#### Exercise data:
--
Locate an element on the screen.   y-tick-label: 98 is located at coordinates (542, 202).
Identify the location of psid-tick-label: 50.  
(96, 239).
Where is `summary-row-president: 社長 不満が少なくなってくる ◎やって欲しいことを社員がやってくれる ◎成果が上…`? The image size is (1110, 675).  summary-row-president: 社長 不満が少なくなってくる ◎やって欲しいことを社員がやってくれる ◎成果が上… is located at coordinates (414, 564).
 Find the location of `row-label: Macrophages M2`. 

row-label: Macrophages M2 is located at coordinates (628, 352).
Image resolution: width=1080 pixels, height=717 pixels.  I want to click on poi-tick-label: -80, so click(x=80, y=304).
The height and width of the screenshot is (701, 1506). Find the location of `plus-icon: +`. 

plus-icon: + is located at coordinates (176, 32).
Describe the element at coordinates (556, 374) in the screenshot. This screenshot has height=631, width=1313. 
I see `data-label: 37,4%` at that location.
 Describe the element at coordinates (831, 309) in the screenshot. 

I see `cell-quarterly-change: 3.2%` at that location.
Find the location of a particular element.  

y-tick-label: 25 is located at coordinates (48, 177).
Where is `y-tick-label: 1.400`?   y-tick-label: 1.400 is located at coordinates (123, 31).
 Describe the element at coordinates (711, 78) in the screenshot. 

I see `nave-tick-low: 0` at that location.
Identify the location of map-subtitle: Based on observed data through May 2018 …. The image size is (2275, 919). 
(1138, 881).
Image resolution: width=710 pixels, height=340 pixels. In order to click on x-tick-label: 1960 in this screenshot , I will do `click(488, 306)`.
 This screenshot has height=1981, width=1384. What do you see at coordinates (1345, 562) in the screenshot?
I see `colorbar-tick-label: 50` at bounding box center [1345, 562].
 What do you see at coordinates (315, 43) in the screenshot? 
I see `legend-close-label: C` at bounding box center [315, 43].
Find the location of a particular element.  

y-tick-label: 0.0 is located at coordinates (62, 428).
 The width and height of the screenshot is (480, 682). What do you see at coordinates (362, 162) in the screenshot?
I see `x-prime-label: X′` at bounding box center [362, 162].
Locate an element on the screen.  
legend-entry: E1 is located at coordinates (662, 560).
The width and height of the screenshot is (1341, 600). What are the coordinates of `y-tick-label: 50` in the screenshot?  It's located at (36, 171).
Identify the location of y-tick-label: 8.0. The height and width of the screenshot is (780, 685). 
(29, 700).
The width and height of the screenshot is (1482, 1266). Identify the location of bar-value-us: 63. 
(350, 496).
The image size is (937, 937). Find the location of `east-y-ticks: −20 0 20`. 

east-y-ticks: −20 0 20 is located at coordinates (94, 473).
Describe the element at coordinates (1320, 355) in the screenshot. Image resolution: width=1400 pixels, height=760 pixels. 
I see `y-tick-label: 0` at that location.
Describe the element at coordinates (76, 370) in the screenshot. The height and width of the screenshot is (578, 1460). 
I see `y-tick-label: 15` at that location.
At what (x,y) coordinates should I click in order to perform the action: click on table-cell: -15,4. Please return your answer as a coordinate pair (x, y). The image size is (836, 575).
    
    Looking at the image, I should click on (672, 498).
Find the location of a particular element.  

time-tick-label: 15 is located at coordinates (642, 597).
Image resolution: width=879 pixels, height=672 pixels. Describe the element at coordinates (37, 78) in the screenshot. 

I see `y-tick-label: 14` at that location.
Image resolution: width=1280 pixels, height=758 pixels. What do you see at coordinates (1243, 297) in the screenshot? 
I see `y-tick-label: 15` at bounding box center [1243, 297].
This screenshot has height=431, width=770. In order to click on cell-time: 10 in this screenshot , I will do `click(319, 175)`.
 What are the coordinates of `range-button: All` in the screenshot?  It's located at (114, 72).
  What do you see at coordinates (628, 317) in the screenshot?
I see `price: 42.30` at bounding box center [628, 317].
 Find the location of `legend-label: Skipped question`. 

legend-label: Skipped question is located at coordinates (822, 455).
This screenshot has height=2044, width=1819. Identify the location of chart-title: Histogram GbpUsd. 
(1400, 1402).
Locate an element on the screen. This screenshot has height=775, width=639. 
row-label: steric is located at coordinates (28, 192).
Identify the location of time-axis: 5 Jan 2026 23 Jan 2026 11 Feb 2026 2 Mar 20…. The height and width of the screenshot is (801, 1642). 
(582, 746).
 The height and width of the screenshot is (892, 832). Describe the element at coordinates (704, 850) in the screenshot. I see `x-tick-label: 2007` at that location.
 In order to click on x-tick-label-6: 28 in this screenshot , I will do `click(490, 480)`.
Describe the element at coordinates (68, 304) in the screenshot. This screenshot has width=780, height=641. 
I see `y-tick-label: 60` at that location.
--
#### What this task involves:
Present every item above as a two-column Markdown table headed No. and Line, numbering the rows in order and skipping blank lines.

#### Solution for this exercise:
| No. | Line |
|---|---|
| 1 | Locate an element on the screen.   y-tick-label: 98 is located at coordinates (542, 202). |
| 2 | Identify the location of psid-tick-label: 50.   |
| 3 | (96, 239). |
| 4 | Where is `summary-row-president: 社長 不満が少なくなってくる ◎やって欲しいことを社員がやってくれる ◎成果が上…`? The image size is (1110, 675).  summary-row-president: 社長 不満が少なくなってくる ◎やって欲しいことを社員がやってくれる ◎成果が上… is located at coordinates (414, 564). |
| 5 |  Find the location of `row-label: Macrophages M2`.  |
| 6 | row-label: Macrophages M2 is located at coordinates (628, 352). |
| 7 | Image resolution: width=1080 pixels, height=717 pixels.  I want to click on poi-tick-label: -80, so click(x=80, y=304). |
| 8 | The height and width of the screenshot is (701, 1506). Find the location of `plus-icon: +`.  |
| 9 | plus-icon: + is located at coordinates (176, 32). |
| 10 | Describe the element at coordinates (556, 374) in the screenshot. This screenshot has height=631, width=1313.  |
| 11 | I see `data-label: 37,4%` at that location. |
| 12 |  Describe the element at coordinates (831, 309) in the screenshot.  |
| 13 | I see `cell-quarterly-change: 3.2%` at that location. |
| 14 | Find the location of a particular element.   |
| 15 | y-tick-label: 25 is located at coordinates (48, 177). |
| 16 | Where is `y-tick-label: 1.400`?   y-tick-label: 1.400 is located at coordinates (123, 31). |
| 17 |  Describe the element at coordinates (711, 78) in the screenshot.  |
| 18 | I see `nave-tick-low: 0` at that location. |
| 19 | Identify the location of map-subtitle: Based on observed data through May 2018 …. The image size is (2275, 919).  |
| 20 | (1138, 881). |
| 21 | Image resolution: width=710 pixels, height=340 pixels. In order to click on x-tick-label: 1960 in this screenshot , I will do `click(488, 306)`. |
| 22 |  This screenshot has height=1981, width=1384. What do you see at coordinates (1345, 562) in the screenshot? |
| 23 | I see `colorbar-tick-label: 50` at bounding box center [1345, 562]. |
| 24 |  What do you see at coordinates (315, 43) in the screenshot?  |
| 25 | I see `legend-close-label: C` at bounding box center [315, 43]. |
| 26 | Find the location of a particular element.   |
| 27 | y-tick-label: 0.0 is located at coordinates (62, 428). |
| 28 |  The width and height of the screenshot is (480, 682). What do you see at coordinates (362, 162) in the screenshot? |
| 29 | I see `x-prime-label: X′` at bounding box center [362, 162]. |
| 30 | Locate an element on the screen.   |
| 31 | legend-entry: E1 is located at coordinates (662, 560). |
| 32 | The width and height of the screenshot is (1341, 600). What are the coordinates of `y-tick-label: 50` in the screenshot?  It's located at (36, 171). |
| 33 | Identify the location of y-tick-label: 8.0. The height and width of the screenshot is (780, 685).  |
| 34 | (29, 700). |
| 35 | The width and height of the screenshot is (1482, 1266). Identify the location of bar-value-us: 63.  |
| 36 | (350, 496). |
| 37 | The image size is (937, 937). Find the location of `east-y-ticks: −20 0 20`.  |
| 38 | east-y-ticks: −20 0 20 is located at coordinates (94, 473). |
| 39 | Describe the element at coordinates (1320, 355) in the screenshot. Image resolution: width=1400 pixels, height=760 pixels.  |
| 40 | I see `y-tick-label: 0` at that location. |
| 41 | Describe the element at coordinates (76, 370) in the screenshot. The height and width of the screenshot is (578, 1460).  |
| 42 | I see `y-tick-label: 15` at that location. |
| 43 | At what (x,y) coordinates should I click in order to perform the action: click on table-cell: -15,4. Please return your answer as a coordinate pair (x, y). The image size is (836, 575). |
| 44 |     Looking at the image, I should click on (672, 498). |
| 45 | Find the location of a particular element.   |
| 46 | time-tick-label: 15 is located at coordinates (642, 597). |
| 47 | Image resolution: width=879 pixels, height=672 pixels. Describe the element at coordinates (37, 78) in the screenshot.  |
| 48 | I see `y-tick-label: 14` at that location. |
| 49 | Image resolution: width=1280 pixels, height=758 pixels. What do you see at coordinates (1243, 297) in the screenshot?  |
| 50 | I see `y-tick-label: 15` at bounding box center [1243, 297]. |
| 51 | This screenshot has height=431, width=770. In order to click on cell-time: 10 in this screenshot , I will do `click(319, 175)`. |
| 52 |  What are the coordinates of `range-button: All` in the screenshot?  It's located at (114, 72). |
| 53 |   What do you see at coordinates (628, 317) in the screenshot? |
| 54 | I see `price: 42.30` at bounding box center [628, 317]. |
| 55 |  Find the location of `legend-label: Skipped question`.  |
| 56 | legend-label: Skipped question is located at coordinates (822, 455). |
| 57 | This screenshot has height=2044, width=1819. Identify the location of chart-title: Histogram GbpUsd.  |
| 58 | (1400, 1402). |
| 59 | Locate an element on the screen. This screenshot has height=775, width=639.  |
| 60 | row-label: steric is located at coordinates (28, 192). |
| 61 | Identify the location of time-axis: 5 Jan 2026 23 Jan 2026 11 Feb 2026 2 Mar 20…. The height and width of the screenshot is (801, 1642).  |
| 62 | (582, 746). |
| 63 |  The height and width of the screenshot is (892, 832). Describe the element at coordinates (704, 850) in the screenshot. I see `x-tick-label: 2007` at that location. |
| 64 |  In order to click on x-tick-label-6: 28 in this screenshot , I will do `click(490, 480)`. |
| 65 | Describe the element at coordinates (68, 304) in the screenshot. This screenshot has width=780, height=641.  |
| 66 | I see `y-tick-label: 60` at that location. |